Le rôle des sages-femmes a un impact positif essentiel pour la santé des futures mères et des nouveau-nés, que ce soit dans les pays industrialisés ou en voie de développement. C’est ce qui ressort d’un dossier spécial qui leur est consacré dans la revue scientifique médicale britannique The Lancet.
On dénombre en Belgique près de 8 000 sages-femmes enregistrées, mais leur rôle, qui peut commencer dès avant la conception, est encore souvent méconnu, selon l’Union professionnelle des sages-femmes belges (UpSfb).
Le dossier publié dans The Lancet, rédigé par un groupe d’experts internationaux, dont des chercheurs de l’Institut de Médecine Tropicale d’Anvers (IMT), montre «l’ampleur de l’impact positif qui peut être accompli lorsque des sages-femmes qualifiées et efficaces sont disponibles pour toutes les femmes et leurs bébés. Plus que sauver des vies, cela a aussi un effet sur leur santé et leur bien-être général ainsi que d’autres avantages durables », explique l’IMT.
Les auteurs du dossier invitent dès lors les gouvernements à reconnaître le «potentiel vital » des sages-femmes pour sauver des vies dans le monde. Ils mettent également en avant les preuves d’une tendance à la surmédicalisation de la grossesse et de l’accouchement et au recours à des interventions inutiles (césariennes, épisiotomies), que ce soit dans les pays à faibles ou hauts revenus. Or, selon les auteurs, faire davantage appel aux sages-femmes permet de réduire la mortalité des femmes et des nourrissons, de limiter les traumatismes à la naissance, de réduire les accouchements médicalement assistés, etc.
Un collectif pour une «naissance respectée »
Le rôle de la sage-femme est parfois encore méconnu chez nous, explique Vanessa Wittvrouw, vice-présidente de l’UpSfb, l’Union professionnelle des sages-femmes belges. On voit généralement la sage-femme comme une personne qui intervient en fin de grossesse et lors de l’accouchement. Or la sage-femme peut accompagner les parents dès avant la conception et jusqu’à la première année de l’enfant. Elles font de la prévention, accompagnent les futurs parents de manière plus proche, répondent à leurs questions, les rassurent, mais leur rôle évolue également et elles peuvent poser davantage d’actes qu’auparavant, explique-t-elle.
Toutefois, de plus en plus de femmes et de futurs parents se posent des questions sur ce qu’ils veulent en matière de suivi de grossesse et d’accouchement et la formation de sage-femme attire davantage d’étudiants ces dernières années, précise la vice-présidente.

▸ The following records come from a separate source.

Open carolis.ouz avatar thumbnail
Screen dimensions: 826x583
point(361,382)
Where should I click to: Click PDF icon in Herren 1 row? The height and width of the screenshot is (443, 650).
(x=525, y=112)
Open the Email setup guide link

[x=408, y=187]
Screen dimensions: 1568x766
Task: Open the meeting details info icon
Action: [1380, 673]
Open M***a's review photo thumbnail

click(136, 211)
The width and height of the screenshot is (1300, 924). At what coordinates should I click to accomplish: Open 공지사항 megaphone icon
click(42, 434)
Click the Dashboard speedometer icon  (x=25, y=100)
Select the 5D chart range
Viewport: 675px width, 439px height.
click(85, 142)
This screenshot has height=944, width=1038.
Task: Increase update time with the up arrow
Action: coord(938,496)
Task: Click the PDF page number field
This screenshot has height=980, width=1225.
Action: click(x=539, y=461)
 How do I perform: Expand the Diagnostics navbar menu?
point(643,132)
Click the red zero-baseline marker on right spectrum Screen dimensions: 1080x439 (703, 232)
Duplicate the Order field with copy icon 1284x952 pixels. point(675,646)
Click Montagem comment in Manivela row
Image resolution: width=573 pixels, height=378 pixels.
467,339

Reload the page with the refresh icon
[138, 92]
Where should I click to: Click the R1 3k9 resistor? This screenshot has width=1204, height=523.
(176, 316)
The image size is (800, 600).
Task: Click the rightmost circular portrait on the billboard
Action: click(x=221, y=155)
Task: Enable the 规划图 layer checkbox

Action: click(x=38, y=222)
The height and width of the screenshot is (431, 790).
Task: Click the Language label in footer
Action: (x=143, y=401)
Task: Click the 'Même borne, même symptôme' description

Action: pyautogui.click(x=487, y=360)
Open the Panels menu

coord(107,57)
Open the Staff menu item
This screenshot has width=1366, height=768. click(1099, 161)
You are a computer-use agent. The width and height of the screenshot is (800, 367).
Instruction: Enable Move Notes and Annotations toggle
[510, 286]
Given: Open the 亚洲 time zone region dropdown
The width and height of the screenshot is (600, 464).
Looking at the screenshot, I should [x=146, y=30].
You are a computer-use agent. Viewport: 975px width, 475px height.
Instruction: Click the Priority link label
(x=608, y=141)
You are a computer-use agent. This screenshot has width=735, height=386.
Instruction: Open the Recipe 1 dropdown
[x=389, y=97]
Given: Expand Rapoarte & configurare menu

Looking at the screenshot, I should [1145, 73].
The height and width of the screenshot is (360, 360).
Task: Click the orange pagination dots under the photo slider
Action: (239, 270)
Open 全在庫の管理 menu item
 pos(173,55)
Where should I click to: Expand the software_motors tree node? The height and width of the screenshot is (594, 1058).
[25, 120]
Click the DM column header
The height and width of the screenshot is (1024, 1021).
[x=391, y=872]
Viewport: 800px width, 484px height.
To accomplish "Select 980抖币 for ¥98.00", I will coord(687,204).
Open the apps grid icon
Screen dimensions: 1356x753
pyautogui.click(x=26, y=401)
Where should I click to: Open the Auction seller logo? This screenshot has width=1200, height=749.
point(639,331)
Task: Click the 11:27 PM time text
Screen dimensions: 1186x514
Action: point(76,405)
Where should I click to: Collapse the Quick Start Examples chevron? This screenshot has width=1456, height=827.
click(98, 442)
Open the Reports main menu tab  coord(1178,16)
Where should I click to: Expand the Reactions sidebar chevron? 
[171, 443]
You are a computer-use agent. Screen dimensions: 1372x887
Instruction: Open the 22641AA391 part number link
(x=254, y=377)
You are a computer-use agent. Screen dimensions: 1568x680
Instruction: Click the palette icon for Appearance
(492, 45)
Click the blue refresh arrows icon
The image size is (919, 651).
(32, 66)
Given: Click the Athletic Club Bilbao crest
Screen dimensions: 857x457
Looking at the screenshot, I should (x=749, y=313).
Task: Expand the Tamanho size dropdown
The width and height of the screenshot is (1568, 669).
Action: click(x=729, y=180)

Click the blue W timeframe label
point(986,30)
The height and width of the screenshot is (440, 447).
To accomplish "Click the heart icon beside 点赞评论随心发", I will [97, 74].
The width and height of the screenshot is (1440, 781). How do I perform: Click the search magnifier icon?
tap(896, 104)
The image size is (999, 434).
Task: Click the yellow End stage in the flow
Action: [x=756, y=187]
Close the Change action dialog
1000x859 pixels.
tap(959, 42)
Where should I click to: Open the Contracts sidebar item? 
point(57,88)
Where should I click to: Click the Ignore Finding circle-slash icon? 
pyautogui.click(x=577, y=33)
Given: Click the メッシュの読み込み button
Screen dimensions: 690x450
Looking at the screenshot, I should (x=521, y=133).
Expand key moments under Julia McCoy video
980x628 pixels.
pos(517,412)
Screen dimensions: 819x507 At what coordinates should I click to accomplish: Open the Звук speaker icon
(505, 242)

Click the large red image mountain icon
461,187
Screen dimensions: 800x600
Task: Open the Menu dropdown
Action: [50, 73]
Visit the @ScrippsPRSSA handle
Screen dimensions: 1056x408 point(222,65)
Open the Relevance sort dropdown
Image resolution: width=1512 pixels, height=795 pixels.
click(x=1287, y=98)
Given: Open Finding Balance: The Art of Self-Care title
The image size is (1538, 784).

Cette tendance à choisir comment vivre sa grossesse se retrouve également dans le collectif «Plate-forme pour une naissance respectée », qui regroupe des citoyens, usagères, professionnels de la santé, associations de défense des droits humains, féministes et représentants de la société civile.
Le collectif a pour but de rappeler «le droit des femmes à choisir les circonstances de leur accouchement dans l’intérêt des nouveau-nés, des mères et de leurs partenaires » et mettre en avant le rôle et les compétences des sages-femmes.
Dans une pétition, le collectif demande au monde politique d’entendre ses quatre revendications pour une naissance respectée: une information systématique et complète sur l’accouchement, une transparence des pratiques hospitalières, la prévention des interventions médicales non justifiées et le renforcement des compétences et de la complémentarité des différents professionnels de la naissance (gynécologues, généralistes, sages-femmes…).